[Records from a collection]
--------------------

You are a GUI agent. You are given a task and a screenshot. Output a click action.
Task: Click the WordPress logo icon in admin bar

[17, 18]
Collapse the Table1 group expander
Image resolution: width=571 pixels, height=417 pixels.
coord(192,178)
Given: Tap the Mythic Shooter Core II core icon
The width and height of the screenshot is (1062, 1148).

--------------------

Produce a word-for-word restatement of all the records.

◆ **Answer box**:
You are a GUI agent. You are given a task and a screenshot. Output a click action.
Task: Click the WordPress logo icon in admin bar

[17, 18]
Collapse the Table1 group expander
Image resolution: width=571 pixels, height=417 pixels.
coord(192,178)
Given: Tap the Mythic Shooter Core II core icon
The width and height of the screenshot is (1062, 1148).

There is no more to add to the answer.